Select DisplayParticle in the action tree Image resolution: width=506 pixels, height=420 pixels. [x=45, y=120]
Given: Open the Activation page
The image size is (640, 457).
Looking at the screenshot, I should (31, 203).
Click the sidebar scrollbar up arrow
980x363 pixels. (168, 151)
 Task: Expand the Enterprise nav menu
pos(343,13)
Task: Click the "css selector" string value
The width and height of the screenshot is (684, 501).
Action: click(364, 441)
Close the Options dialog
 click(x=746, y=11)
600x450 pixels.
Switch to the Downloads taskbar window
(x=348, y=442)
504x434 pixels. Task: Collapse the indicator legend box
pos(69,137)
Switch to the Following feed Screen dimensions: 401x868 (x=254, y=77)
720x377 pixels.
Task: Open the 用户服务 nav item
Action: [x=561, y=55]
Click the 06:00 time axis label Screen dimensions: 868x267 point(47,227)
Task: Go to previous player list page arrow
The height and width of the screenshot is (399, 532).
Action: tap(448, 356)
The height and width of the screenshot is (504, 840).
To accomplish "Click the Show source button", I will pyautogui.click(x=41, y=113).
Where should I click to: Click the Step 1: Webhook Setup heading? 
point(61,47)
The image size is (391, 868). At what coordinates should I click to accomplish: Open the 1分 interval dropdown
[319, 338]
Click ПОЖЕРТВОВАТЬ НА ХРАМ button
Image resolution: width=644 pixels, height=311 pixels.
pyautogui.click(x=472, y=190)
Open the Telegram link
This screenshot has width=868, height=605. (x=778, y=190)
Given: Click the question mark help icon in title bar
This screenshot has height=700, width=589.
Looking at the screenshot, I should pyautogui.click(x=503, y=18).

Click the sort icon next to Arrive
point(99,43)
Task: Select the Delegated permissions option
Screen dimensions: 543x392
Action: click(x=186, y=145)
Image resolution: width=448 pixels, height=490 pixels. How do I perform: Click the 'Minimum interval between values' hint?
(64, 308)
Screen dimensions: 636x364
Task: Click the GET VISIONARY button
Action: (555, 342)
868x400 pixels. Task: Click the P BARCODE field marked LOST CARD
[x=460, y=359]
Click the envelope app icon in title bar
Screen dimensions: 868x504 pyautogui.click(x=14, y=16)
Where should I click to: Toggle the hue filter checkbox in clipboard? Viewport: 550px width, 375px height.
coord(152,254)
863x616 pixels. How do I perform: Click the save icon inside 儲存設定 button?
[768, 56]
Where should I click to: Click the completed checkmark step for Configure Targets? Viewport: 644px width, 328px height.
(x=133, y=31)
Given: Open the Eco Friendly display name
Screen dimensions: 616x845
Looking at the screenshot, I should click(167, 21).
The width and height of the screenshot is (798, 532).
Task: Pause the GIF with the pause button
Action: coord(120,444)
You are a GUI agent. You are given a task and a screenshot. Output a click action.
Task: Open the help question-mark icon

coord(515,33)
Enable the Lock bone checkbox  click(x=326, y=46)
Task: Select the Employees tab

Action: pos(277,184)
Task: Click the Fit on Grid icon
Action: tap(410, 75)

★ ★ ★ ★ ★

▶ [Try it]: Count up the lines of the listing where "page" occurs, and answer with that number only.

▶ [Answer box]: 2